Michael Schoenmaker

Personal information
- Born: 3 February 1983 (age 43) Roosendaal, Netherlands

Sport
- Sport: Swimming

Medal record
Representing Netherlands
Paralympic swimming
Paralympic Games
| Gold medal – first place | 2012 London | 50m breaststroke SB3 |
| Silver medal – second place | 2016 Rio de Janeiro | 200m freestyle S4 |
| Bronze medal – third place | 2016 Rio de Janeiro | 100m freestyle S4 |
World Championships
| Bronze medal – third place | 2013 Montreal | 200m freestyle S4 |
| Bronze medal – third place | 2013 Montreal | 50m breaststroke SB3 |

= Michael Schoenmaker =

Dutch Paralympic swimmer (born 1983)

Michael Schoenmaker (born 3 February 1983) is a Dutch Paralympic swimmer.

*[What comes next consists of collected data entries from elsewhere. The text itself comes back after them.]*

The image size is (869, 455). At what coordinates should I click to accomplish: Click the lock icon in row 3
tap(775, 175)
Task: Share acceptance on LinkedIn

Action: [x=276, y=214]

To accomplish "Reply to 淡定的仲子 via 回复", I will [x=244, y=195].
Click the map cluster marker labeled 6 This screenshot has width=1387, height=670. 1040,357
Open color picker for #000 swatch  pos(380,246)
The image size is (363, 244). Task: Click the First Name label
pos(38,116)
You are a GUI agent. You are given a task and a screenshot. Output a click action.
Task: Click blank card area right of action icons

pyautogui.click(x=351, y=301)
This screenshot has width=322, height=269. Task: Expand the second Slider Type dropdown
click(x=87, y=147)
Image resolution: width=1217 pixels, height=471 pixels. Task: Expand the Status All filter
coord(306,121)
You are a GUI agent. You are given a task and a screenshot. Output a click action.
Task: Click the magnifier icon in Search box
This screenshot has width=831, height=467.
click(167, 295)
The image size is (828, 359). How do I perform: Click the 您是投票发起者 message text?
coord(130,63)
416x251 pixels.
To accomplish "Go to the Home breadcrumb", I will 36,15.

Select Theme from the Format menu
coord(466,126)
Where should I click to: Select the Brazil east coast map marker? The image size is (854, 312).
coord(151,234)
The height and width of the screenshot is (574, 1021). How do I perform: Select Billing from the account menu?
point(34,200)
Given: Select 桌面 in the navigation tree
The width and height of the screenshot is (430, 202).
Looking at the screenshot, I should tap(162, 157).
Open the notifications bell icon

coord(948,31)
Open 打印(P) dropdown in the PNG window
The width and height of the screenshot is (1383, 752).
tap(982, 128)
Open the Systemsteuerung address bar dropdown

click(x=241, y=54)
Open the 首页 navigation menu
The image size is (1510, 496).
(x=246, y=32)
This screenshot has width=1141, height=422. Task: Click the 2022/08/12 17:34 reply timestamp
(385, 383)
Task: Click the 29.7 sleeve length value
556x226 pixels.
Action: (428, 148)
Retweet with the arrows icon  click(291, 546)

He represented the Netherlands at the 2012 Summer Paralympics and at the 2016 Summer Paralympics.

At the 2012 Summer Paralympics held in London, United Kingdom, he won the gold medal in the men's 50 metre breaststroke SB3 event.

At the 2016 Summer Paralympics held in Rio de Janeiro, Brazil, he won the silver medal in the men's 200 metre freestyle S4 event and the bronze medal in the men's 100 metre freestyle S4 event.